EXTRACTED MATERIAL ▸
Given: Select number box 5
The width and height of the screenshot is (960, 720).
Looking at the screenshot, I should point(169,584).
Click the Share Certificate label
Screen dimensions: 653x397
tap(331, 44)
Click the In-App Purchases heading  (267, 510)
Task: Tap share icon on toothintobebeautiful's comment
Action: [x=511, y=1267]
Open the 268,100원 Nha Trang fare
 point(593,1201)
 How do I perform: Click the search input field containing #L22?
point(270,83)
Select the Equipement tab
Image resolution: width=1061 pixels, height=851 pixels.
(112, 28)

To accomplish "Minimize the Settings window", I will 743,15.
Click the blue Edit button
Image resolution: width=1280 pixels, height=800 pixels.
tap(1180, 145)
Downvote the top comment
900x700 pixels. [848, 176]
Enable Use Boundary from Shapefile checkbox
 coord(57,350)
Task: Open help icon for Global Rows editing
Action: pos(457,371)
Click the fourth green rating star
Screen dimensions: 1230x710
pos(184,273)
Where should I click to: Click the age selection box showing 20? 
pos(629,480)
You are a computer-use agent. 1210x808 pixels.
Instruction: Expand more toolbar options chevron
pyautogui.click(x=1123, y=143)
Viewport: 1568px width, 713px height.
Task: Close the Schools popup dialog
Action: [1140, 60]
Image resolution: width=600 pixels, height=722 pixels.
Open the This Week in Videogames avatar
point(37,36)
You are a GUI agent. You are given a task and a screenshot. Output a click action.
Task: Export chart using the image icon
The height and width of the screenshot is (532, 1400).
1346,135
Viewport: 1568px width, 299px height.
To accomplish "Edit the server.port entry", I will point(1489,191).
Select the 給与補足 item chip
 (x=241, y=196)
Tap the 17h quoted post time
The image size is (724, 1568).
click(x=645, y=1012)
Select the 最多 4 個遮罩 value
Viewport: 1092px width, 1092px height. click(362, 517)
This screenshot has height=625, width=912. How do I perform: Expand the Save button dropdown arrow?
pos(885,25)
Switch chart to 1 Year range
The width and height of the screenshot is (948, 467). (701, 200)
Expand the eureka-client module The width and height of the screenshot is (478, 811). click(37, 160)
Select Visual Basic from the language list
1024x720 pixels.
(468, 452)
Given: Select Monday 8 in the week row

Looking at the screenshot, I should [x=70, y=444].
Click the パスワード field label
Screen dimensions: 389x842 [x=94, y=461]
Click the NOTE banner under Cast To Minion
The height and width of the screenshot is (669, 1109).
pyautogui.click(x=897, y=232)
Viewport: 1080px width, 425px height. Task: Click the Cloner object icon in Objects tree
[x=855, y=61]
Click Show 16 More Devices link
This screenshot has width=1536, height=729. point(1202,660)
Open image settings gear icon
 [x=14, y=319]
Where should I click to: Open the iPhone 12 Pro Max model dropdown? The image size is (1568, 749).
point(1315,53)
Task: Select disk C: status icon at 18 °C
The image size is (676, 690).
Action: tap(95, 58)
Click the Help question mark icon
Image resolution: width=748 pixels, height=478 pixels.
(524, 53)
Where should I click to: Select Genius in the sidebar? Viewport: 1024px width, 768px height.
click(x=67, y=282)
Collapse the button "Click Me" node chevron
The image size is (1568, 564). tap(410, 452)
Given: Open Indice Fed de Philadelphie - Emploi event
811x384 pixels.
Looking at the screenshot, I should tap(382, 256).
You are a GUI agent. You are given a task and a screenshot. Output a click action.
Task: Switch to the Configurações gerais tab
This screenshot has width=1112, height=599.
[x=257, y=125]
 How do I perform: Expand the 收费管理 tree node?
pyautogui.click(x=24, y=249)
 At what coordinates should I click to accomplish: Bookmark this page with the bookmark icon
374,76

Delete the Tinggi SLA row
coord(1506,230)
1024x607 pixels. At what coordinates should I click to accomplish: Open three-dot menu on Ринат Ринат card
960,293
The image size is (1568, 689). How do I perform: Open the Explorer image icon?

WHAT TO DO ▸ What you return must match the listing exactly, line for line.

RESULT BELOW ▸
Given: Select number box 5
The width and height of the screenshot is (960, 720).
Looking at the screenshot, I should point(169,584).
Click the Share Certificate label
Screen dimensions: 653x397
tap(331, 44)
Click the In-App Purchases heading  (267, 510)
Task: Tap share icon on toothintobebeautiful's comment
Action: [x=511, y=1267]
Open the 268,100원 Nha Trang fare
 point(593,1201)
 How do I perform: Click the search input field containing #L22?
point(270,83)
Select the Equipement tab
Image resolution: width=1061 pixels, height=851 pixels.
(112, 28)

To accomplish "Minimize the Settings window", I will 743,15.
Click the blue Edit button
Image resolution: width=1280 pixels, height=800 pixels.
tap(1180, 145)
Downvote the top comment
900x700 pixels. [848, 176]
Enable Use Boundary from Shapefile checkbox
 coord(57,350)
Task: Open help icon for Global Rows editing
Action: pos(457,371)
Click the fourth green rating star
Screen dimensions: 1230x710
pos(184,273)
Where should I click to: Click the age selection box showing 20? 
pos(629,480)
You are a computer-use agent. 1210x808 pixels.
Instruction: Expand more toolbar options chevron
pyautogui.click(x=1123, y=143)
Viewport: 1568px width, 713px height.
Task: Close the Schools popup dialog
Action: [1140, 60]
Image resolution: width=600 pixels, height=722 pixels.
Open the This Week in Videogames avatar
point(37,36)
You are a GUI agent. You are given a task and a screenshot. Output a click action.
Task: Export chart using the image icon
The height and width of the screenshot is (532, 1400).
1346,135
Viewport: 1568px width, 299px height.
To accomplish "Edit the server.port entry", I will point(1489,191).
Select the 給与補足 item chip
 (x=241, y=196)
Tap the 17h quoted post time
The image size is (724, 1568).
click(x=645, y=1012)
Select the 最多 4 個遮罩 value
Viewport: 1092px width, 1092px height. click(362, 517)
This screenshot has height=625, width=912. How do I perform: Expand the Save button dropdown arrow?
pos(885,25)
Switch chart to 1 Year range
The width and height of the screenshot is (948, 467). (701, 200)
Expand the eureka-client module The width and height of the screenshot is (478, 811). click(37, 160)
Select Visual Basic from the language list
1024x720 pixels.
(468, 452)
Given: Select Monday 8 in the week row

Looking at the screenshot, I should [x=70, y=444].
Click the パスワード field label
Screen dimensions: 389x842 [x=94, y=461]
Click the NOTE banner under Cast To Minion
The height and width of the screenshot is (669, 1109).
pyautogui.click(x=897, y=232)
Viewport: 1080px width, 425px height. Task: Click the Cloner object icon in Objects tree
[x=855, y=61]
Click Show 16 More Devices link
This screenshot has width=1536, height=729. point(1202,660)
Open image settings gear icon
 [x=14, y=319]
Where should I click to: Open the iPhone 12 Pro Max model dropdown? The image size is (1568, 749).
point(1315,53)
Task: Select disk C: status icon at 18 °C
The image size is (676, 690).
Action: tap(95, 58)
Click the Help question mark icon
Image resolution: width=748 pixels, height=478 pixels.
(524, 53)
Where should I click to: Select Genius in the sidebar? Viewport: 1024px width, 768px height.
click(x=67, y=282)
Collapse the button "Click Me" node chevron
The image size is (1568, 564). tap(410, 452)
Given: Open Indice Fed de Philadelphie - Emploi event
811x384 pixels.
Looking at the screenshot, I should tap(382, 256).
You are a GUI agent. You are given a task and a screenshot. Output a click action.
Task: Switch to the Configurações gerais tab
This screenshot has width=1112, height=599.
[x=257, y=125]
 How do I perform: Expand the 收费管理 tree node?
pyautogui.click(x=24, y=249)
 At what coordinates should I click to accomplish: Bookmark this page with the bookmark icon
374,76

Delete the Tinggi SLA row
coord(1506,230)
1024x607 pixels. At what coordinates should I click to accomplish: Open three-dot menu on Ринат Ринат card
960,293
The image size is (1568, 689). How do I perform: Open the Explorer image icon?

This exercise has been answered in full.